===== Reading passage

Risk Remains Vulnerable
26th June 2020
The economic re-opening is now well underway, with not long to wait now until restaurants and pubs open their doors once more across England. However, for markets, concerning signs of a resurgence in coronavirus cases mean we may have reached a turning point for risk assets.
Firstly, on the virus itself, numerous southern US states, which failed to properly arrest the initial wave of infections before lifting lockdown measures, are seeing rather worrying spikes in cases and hospitalisations. Confusingly, however, these states – Arizona, Texas, Florida to name but three – have yet to see a significant rise in fatalities. Of course, I am not an epidemiologist, though I am sure the experts are beavering away to work out why this is.
That being said, the rising number of cases is raising concern that we may see a return to stricter social distancing measures, though a second, blanket nationwide lockdown – in any developed market – appears highly unlikely. Nevertheless, we have already seen some businesses take matters into their own hands, with Apple recently announcing a round of store closures in virus hotspots. Furthermore, concern that the virus is once again spreading rapidly would severely dent consumer confidence, likely resulting in increased reluctance to venture outdoors and engage with the economy. Be it a lockdown, or individual actions from businesses and the general population, the economic impact would be broadly similar.
Taking this into account, it is not surprising that the market has recently rolled back some of the rather aggressive bets on the economic re-opening that had been in evidence. The rotation out of tech and into value has reversed, showing how investors are becoming a touch less bullish on the recovery prospects, and increasingly believing that our reliance on virtual services is here to stay.
Given this rotation, the tech-heavy Nasdaq continues to outperform peers, with the recent equity market rally being largely propelled by big tech. Furthermore, with the continued liquidity injections from global central banks, and investors continuing to expect further stimulus from the fiscal side as well, it will likely take a significant shift in the risk landscape for equities to see further downside.

==========
===== Provided data

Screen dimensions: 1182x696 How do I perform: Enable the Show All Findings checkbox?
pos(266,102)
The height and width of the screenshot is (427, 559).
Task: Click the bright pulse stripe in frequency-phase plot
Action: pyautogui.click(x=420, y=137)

==========

### Directions:
• A. Answer each question from the market commentary, giving answers marked (i), (ii), (iii) to match:
(i) Which three US states are named as seeing spikes in cases?
(ii) What did Apple recently announce?
(iii) Which index continues to outperform its peers?
• B. Recast the paragraph of the market commentary beginning "That being said, the rising number of cases" as a short bulleted list that keeps its main facts.

### Results for each task:
• A.
(i) Arizona, Texas and Florida.
(ii) A round of store closures in virus hotspots.
(iii) The tech-heavy Nasdaq.

• B.
- Rising case numbers raise concern about a return to stricter social distancing. A second blanket nationwide lockdown in any developed market appears highly unlikely.
- Some businesses are already acting on their own, with Apple announcing store closures in virus hotspots.
- Fear of renewed rapid spread would severely dent consumer confidence and make people more reluctant to go out and engage with the economy.
- Whether it comes from a lockdown or from the individual actions of businesses and the public, the economic impact would be broadly similar.